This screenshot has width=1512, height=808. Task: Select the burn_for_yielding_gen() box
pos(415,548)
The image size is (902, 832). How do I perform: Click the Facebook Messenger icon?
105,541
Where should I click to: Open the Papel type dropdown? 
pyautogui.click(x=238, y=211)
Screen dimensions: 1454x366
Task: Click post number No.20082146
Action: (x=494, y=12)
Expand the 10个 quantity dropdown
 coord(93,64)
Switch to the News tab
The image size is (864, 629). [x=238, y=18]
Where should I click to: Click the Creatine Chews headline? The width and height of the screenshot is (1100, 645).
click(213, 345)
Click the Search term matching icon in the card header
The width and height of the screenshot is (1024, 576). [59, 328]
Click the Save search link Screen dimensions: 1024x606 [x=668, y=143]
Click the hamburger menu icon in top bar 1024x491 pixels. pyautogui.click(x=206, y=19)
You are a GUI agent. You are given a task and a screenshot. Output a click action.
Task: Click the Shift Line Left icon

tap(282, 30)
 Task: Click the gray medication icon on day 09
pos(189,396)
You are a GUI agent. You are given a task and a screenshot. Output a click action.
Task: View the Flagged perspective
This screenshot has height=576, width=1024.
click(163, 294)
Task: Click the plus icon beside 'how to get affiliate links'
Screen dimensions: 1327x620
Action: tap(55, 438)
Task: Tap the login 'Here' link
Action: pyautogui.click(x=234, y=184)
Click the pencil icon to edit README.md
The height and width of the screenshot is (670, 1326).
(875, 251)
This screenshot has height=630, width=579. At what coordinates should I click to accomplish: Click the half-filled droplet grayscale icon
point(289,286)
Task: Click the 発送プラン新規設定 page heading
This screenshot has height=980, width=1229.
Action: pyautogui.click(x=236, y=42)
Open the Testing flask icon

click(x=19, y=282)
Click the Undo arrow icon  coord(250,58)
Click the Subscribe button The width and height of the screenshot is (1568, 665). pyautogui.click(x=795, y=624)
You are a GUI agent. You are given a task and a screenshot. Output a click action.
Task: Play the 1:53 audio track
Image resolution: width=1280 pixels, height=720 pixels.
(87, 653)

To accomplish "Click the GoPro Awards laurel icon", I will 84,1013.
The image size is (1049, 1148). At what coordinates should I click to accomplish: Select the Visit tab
# # # # #
■ Instruction ■
Return all of the material above word for word, line by line.

■ The completed task ■
This screenshot has width=1512, height=808. Task: Select the burn_for_yielding_gen() box
pos(415,548)
The image size is (902, 832). How do I perform: Click the Facebook Messenger icon?
105,541
Where should I click to: Open the Papel type dropdown? 
pyautogui.click(x=238, y=211)
Screen dimensions: 1454x366
Task: Click post number No.20082146
Action: (x=494, y=12)
Expand the 10个 quantity dropdown
 coord(93,64)
Switch to the News tab
The image size is (864, 629). [x=238, y=18]
Where should I click to: Click the Creatine Chews headline? The width and height of the screenshot is (1100, 645).
click(213, 345)
Click the Search term matching icon in the card header
The width and height of the screenshot is (1024, 576). [59, 328]
Click the Save search link Screen dimensions: 1024x606 [x=668, y=143]
Click the hamburger menu icon in top bar 1024x491 pixels. pyautogui.click(x=206, y=19)
You are a GUI agent. You are given a task and a screenshot. Output a click action.
Task: Click the Shift Line Left icon

tap(282, 30)
 Task: Click the gray medication icon on day 09
pos(189,396)
You are a GUI agent. You are given a task and a screenshot. Output a click action.
Task: View the Flagged perspective
This screenshot has height=576, width=1024.
click(163, 294)
Task: Click the plus icon beside 'how to get affiliate links'
Screen dimensions: 1327x620
Action: tap(55, 438)
Task: Tap the login 'Here' link
Action: pyautogui.click(x=234, y=184)
Click the pencil icon to edit README.md
The height and width of the screenshot is (670, 1326).
(875, 251)
This screenshot has height=630, width=579. At what coordinates should I click to accomplish: Click the half-filled droplet grayscale icon
point(289,286)
Task: Click the 発送プラン新規設定 page heading
This screenshot has height=980, width=1229.
Action: pyautogui.click(x=236, y=42)
Open the Testing flask icon

click(x=19, y=282)
Click the Undo arrow icon  coord(250,58)
Click the Subscribe button The width and height of the screenshot is (1568, 665). pyautogui.click(x=795, y=624)
You are a GUI agent. You are given a task and a screenshot. Output a click action.
Task: Play the 1:53 audio track
Image resolution: width=1280 pixels, height=720 pixels.
(87, 653)

To accomplish "Click the GoPro Awards laurel icon", I will 84,1013.
The image size is (1049, 1148). At what coordinates should I click to accomplish: Select the Visit tab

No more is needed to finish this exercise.